== EXTRACTED TEXT

# 09. Sequence Models: RNN, LSTM, GRU
Sequence models are a class of models in Natural Language Processing (NLP) that are designed to handle sequential data, such as text or time series. They are particularly useful for tasks where the order of the data points matters, such as language modeling, machine translation, and speech recognition. Common types of sequence models include Recurrent Neural Networks (RNNs), Long Short-Term Memory (LSTM) networks, and Gated Recurrent Units (GRUs).

### What You'll Learn:
- Why sequence models for NLP
- RNN limitations
- LSTM architecture
- GRU architecture
- Practical implementation

## Why Sequence Models?

====
== RECORDS FOR THE TASK

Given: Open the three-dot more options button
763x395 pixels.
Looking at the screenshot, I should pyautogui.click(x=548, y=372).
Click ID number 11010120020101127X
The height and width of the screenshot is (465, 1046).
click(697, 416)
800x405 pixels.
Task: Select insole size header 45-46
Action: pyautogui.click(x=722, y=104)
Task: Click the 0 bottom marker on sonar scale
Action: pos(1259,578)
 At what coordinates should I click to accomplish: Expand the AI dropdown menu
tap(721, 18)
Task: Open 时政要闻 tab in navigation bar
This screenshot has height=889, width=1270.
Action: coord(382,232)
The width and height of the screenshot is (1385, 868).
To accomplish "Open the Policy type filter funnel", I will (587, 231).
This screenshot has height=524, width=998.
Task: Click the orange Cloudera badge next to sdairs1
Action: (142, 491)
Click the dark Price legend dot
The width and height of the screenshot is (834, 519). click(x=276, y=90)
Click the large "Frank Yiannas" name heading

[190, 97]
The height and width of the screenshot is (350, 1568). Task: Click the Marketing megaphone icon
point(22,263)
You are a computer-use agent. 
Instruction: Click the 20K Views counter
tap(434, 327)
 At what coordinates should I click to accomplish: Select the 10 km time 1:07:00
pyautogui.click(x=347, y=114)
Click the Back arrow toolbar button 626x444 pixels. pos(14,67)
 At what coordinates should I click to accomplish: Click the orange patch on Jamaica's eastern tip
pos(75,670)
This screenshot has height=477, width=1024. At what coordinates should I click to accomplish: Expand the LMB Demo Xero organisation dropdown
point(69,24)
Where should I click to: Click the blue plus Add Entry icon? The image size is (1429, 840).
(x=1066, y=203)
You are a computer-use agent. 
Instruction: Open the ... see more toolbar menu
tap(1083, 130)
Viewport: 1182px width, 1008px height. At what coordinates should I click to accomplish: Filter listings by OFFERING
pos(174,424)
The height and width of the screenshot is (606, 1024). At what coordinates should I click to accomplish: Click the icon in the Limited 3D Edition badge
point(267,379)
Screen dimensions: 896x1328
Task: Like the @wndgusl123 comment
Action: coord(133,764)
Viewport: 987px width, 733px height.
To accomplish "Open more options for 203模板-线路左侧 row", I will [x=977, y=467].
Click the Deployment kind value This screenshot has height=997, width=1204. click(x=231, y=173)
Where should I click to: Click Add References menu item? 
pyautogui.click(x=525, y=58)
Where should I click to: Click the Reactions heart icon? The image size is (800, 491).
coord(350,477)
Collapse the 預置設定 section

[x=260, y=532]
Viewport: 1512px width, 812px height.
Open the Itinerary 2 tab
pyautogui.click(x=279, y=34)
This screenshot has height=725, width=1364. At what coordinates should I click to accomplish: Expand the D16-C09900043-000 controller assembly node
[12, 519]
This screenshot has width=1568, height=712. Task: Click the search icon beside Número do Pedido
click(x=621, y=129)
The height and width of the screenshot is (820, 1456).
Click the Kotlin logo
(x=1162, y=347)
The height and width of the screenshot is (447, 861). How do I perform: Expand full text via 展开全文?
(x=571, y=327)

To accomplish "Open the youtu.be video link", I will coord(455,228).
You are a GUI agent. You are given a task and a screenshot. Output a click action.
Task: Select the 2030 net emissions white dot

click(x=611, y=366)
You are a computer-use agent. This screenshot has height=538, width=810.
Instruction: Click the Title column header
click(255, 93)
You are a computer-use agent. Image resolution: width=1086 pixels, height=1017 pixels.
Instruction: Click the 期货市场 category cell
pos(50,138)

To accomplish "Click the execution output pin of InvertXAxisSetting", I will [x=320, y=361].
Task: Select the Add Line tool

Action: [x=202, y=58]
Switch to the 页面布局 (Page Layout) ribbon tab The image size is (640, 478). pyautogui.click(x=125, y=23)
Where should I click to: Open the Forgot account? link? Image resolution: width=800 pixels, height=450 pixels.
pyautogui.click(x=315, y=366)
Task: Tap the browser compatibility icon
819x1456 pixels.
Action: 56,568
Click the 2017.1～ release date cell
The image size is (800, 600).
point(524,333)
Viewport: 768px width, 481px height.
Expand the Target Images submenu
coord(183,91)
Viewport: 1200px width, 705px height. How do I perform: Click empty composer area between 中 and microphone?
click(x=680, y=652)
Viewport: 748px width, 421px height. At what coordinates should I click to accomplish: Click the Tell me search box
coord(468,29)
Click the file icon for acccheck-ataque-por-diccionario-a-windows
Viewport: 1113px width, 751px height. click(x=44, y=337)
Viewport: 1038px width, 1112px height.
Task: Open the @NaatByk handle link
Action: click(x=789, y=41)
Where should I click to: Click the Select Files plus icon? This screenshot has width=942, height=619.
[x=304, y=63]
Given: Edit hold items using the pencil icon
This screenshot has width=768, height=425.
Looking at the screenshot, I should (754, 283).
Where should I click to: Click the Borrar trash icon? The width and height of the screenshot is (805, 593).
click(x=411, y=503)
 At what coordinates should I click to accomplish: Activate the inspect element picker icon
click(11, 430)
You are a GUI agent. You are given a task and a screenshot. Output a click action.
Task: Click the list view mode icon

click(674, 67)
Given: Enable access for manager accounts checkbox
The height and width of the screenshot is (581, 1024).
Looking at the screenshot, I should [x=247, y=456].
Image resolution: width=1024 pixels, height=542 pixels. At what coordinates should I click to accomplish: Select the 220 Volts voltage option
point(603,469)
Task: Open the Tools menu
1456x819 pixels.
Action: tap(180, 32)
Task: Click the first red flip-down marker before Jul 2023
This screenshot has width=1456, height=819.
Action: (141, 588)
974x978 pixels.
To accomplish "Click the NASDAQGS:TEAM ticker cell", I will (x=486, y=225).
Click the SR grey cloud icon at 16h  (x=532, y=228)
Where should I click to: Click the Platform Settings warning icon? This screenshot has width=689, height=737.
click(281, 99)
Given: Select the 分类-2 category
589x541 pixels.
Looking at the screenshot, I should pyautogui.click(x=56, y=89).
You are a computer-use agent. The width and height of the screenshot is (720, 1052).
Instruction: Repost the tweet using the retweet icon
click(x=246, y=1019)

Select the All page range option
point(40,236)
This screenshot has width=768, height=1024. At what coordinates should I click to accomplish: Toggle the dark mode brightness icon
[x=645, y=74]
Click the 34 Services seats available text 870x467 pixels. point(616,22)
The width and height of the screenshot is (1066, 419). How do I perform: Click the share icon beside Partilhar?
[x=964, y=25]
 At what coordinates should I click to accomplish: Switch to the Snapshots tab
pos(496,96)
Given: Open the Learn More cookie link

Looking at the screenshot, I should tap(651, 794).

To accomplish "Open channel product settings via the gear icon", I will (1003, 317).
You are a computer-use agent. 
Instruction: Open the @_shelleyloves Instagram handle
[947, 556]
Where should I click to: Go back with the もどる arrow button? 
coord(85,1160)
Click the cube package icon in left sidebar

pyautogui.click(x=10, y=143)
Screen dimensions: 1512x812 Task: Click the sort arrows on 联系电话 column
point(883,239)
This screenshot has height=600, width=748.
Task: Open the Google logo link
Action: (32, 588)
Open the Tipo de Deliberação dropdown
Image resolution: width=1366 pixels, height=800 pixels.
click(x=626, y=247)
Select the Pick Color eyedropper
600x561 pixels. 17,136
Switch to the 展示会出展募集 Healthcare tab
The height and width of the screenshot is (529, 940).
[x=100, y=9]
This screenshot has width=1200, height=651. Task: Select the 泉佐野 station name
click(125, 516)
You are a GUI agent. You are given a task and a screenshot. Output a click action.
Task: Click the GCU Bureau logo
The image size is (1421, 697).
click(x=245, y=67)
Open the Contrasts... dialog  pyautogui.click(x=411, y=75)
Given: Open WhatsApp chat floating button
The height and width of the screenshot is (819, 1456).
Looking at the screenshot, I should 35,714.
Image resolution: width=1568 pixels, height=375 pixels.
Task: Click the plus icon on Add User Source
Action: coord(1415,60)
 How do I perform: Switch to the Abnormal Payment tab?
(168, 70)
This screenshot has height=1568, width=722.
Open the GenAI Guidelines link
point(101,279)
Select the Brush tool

====

#### [REQUIRED TASK A]
Condense the paragraph in the page on sequence models that begins "Sequence models are a class of models", keeping its main facts.
#### [REQUIRED TASK B]
In the records, rewrite everything from the line containing "Where should I click to: Open" down to the line containing "coord(183,91)", changing "submenu" to "dropdown" and leaving all else unchanged.

#### [EXERCISE SOLUTION A]
Sequence models are NLP models built for sequential data such as text or time series. They suit tasks where order matters, like language modeling, machine translation and speech recognition. Common types are RNNs, LSTM networks and GRUs.

#### [EXERCISE SOLUTION B]
Where should I click to: Open the Forgot account? link? Image resolution: width=800 pixels, height=450 pixels.
pyautogui.click(x=315, y=366)
Task: Tap the browser compatibility icon
819x1456 pixels.
Action: 56,568
Click the 2017.1～ release date cell
The image size is (800, 600).
point(524,333)
Viewport: 768px width, 481px height.
Expand the Target Images dropdown
coord(183,91)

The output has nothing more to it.